Another of the strong portions of this book is Martin’s insightful description of the convergence of Eastern and Western culture. In this connection, he emphasizes the role of Italian Marxist Antonio Gramsci, whose revision of Marxism "haunts" both East and West. Gramsci discerned that the true genius of Marxism was its thoroughgoing materialism, and that therefore the true enemy of Marxism was not any particular social class, but the Christian culture that united manager and worker in one civilization. Gramsci’s subtle strategy, therefore, was not to foment proletarian revolutions, which are unlikely to appear, but to "Marxize the inner man" (p. 248), so that Western man would adopt "not merely a non-Christian mind but an anti-Christian mind" (p. 250). Martin’s summary of Gramsci’s program is worth quoting in full:

Marxist politics would, Gramsci perceived, follow logically from a Marxist mind.

Martin sees Gramsci’s ghost everywhere he turns. Gorbachev’s smiling Marxism is one version. Before Vatican II, then-Pope John XXIII struck a deal with Nikita Khrushchev in which the Pontiff agreed that the Council would not condemn Communism if the Soviet leader would permit Russian clerics to attend. By avoiding the condemnation of the Communist system, Vatican II left the door wide open for Liberation Theology and hence became the "midwife" for the triumph of Gramsci’s secularist social vision. In the West, meanwhile, social life is being evacuated of any transcendent symbols or norms; happiness has replaced holiness as the chief end of man. Given the convergence of worldview between the East and West, it is no surprise that among the first Western exports to Eastern Europe were foreign language editions of Playboy.

Martin includes as well a fascinating discussion of Poland’s strategic and political significance in European history, in which he recalls early modern Poland’s policy of religious toleration; the 18th-century Partitions of Poland deprived Europe not only of its "northern bulwark," but also of a model of a religiously pluralistic society. At the same time, Martin emphasizes the distinctively Roman Catholic foundations of Polish culture, and claims that the Freemasons were largely responsible for the destruction of free Poland. His discussion of the training of Pope John Paul under Stefan Cardinal Wyszynski is a classic case study in prudent Christian resistance to tyranny.

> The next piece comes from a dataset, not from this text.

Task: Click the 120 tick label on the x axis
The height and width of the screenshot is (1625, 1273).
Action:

Martin’s book is sometimes repetitive, and one at times gets the sense that he has oversimplified things a bit. When he attributes thoughts and conclusions to John Paul II, it is not clear where Martin is getting his information. But the strengths far exceed the weaknesses. Martin’s panoramic sketch of the contemporary world is rooted in a Christian understanding of man and God, and his writing is clear, crisp, and tough without being belligerent. In all, it is a book well worth reading.